Recorded data:

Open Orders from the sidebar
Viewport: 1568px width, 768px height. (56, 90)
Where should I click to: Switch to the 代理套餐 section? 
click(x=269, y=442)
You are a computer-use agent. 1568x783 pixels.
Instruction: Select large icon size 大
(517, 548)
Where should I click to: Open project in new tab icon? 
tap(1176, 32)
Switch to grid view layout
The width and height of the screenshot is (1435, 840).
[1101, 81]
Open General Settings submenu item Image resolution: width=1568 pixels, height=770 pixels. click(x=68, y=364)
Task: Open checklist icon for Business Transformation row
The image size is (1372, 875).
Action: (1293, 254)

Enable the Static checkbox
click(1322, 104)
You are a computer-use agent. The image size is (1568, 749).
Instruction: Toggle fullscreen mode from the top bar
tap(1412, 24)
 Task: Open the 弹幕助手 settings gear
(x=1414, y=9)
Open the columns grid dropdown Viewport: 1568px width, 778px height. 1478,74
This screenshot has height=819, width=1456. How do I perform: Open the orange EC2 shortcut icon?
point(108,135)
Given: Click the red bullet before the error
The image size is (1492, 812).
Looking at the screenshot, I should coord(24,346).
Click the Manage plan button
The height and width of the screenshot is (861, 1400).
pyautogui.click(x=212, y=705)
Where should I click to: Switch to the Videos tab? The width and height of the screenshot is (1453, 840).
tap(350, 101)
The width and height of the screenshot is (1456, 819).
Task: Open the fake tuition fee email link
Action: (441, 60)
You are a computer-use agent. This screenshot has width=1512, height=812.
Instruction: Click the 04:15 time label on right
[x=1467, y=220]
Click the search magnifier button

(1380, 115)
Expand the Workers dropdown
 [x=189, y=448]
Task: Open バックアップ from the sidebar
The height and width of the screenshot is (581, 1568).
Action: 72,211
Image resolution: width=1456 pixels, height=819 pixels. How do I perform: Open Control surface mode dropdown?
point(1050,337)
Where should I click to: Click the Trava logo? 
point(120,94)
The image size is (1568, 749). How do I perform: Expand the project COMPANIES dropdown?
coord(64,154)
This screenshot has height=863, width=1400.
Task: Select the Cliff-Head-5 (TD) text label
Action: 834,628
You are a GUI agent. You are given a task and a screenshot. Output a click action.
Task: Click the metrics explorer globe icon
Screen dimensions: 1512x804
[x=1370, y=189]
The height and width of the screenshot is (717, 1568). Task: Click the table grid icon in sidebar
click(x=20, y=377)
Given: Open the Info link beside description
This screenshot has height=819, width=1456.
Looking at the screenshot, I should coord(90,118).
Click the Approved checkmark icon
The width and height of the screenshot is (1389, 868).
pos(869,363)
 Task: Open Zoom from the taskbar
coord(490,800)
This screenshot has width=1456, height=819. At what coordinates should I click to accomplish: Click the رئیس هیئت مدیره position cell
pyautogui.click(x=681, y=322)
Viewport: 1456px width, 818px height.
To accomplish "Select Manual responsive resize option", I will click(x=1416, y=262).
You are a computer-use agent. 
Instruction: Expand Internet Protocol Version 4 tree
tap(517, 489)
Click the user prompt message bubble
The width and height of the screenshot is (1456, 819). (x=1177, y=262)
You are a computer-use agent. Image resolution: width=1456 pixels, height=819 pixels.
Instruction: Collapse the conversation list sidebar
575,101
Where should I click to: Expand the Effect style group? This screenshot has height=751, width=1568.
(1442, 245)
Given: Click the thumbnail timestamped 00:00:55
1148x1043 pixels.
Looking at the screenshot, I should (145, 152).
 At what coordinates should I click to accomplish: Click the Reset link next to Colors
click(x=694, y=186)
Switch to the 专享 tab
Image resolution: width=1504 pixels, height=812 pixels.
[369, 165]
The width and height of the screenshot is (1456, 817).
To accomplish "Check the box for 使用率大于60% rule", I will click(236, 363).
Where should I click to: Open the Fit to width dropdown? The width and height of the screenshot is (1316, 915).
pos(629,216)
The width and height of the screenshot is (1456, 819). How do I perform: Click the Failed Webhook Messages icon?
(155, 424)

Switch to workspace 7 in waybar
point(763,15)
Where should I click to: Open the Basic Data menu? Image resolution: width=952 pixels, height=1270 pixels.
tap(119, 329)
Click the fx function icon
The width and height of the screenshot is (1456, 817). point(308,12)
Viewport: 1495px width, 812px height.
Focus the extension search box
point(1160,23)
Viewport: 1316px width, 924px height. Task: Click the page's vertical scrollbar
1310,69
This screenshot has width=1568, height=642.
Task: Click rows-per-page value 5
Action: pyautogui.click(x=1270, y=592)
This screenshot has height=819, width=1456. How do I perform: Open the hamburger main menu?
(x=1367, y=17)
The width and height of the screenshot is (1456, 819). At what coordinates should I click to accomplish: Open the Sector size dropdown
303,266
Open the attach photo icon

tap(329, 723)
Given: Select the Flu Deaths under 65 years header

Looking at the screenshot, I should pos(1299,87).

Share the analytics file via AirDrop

Your goal: Begin with the line holding "Open the attach photo icon" and end with the last line of the material. Write out those lines exactly, and only those.

Output of the exercise:
Open the attach photo icon

tap(329, 723)
Given: Select the Flu Deaths under 65 years header

Looking at the screenshot, I should pos(1299,87).

Share the analytics file via AirDrop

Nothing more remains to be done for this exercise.